This work deals with molecular dynamics simulations of
human telomeric
i-motif DNA interacting with functionalized single-walled carbon nanotubes.
We study two kinds of i-motifs differing by the protonation state
of cytosines, i.e., unprotonated ones representative to neutral pH
and with half of the cytosines protonated and representative to acidic
conditions. These i-motifs interact with two kinds of carbon nanotubes
differing mainly in chirality (diameter), i.e., (10, 0) and (20, 0).
Additionally, these nanotubes were on-tip functionalized by amino
groups or by guanine- containing residues. We found that protonated
i-motif adsorbs strongly, although not specifically, on the nanotube
surfaces with its 3’ and 5’ ends directed toward the
surface and that adsorption does not affect the i-motif shape and
hydrogen bonds existing between C:C+ pairs. The functional
groups on the nanotube tips have minimal effect either on position
of i-motif or on its binding strength. Unprotonated i-motif, in turn,
deteriorates significantly during interaction with the nanotubes and
its binding strength is rather high as well. We found that (10, 0)
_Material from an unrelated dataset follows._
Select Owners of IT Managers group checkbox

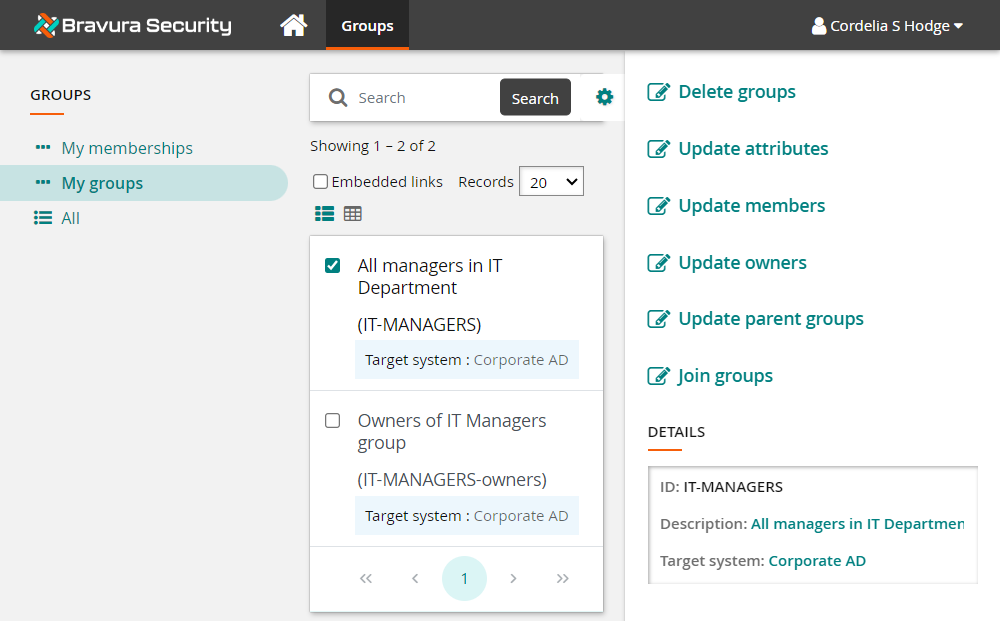click(333, 421)
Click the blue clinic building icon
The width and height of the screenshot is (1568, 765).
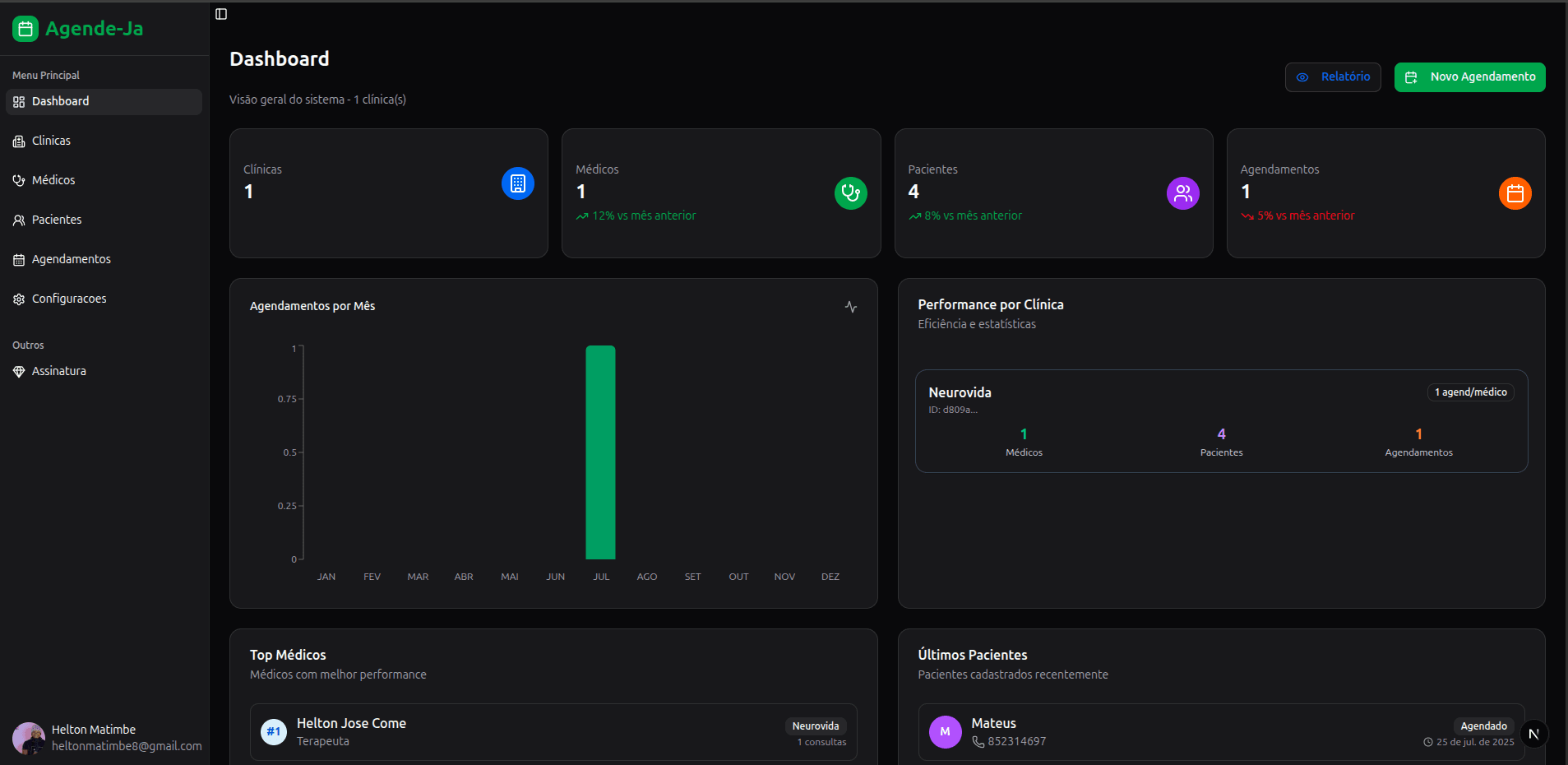[x=517, y=183]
nanotubes destroy the i-motif shape faster than (20, 0). Moreover
the i-motif either tries to wrap the nanotube or migrates to its tip
and becomes immobilized due to interaction with guanine residue localized
on the nanotube tip and attempts to incorporate its 3’ end
into the nanotube interior. No hydrogen bonds exist within the unprotonated
i-motif prior to and after adsorption on the nanotube. Thus, carbon
nanotubes do not improve the stability of unprotonated i-motif due
to simple adsorption or just physical interactions. We hypothesize
that the stabilizing effect of carbon nanotubes reported in the literature
is due to proton transfer from the functional group in the nanotube
to cytosines and subsequent formation of C:C+ pairs.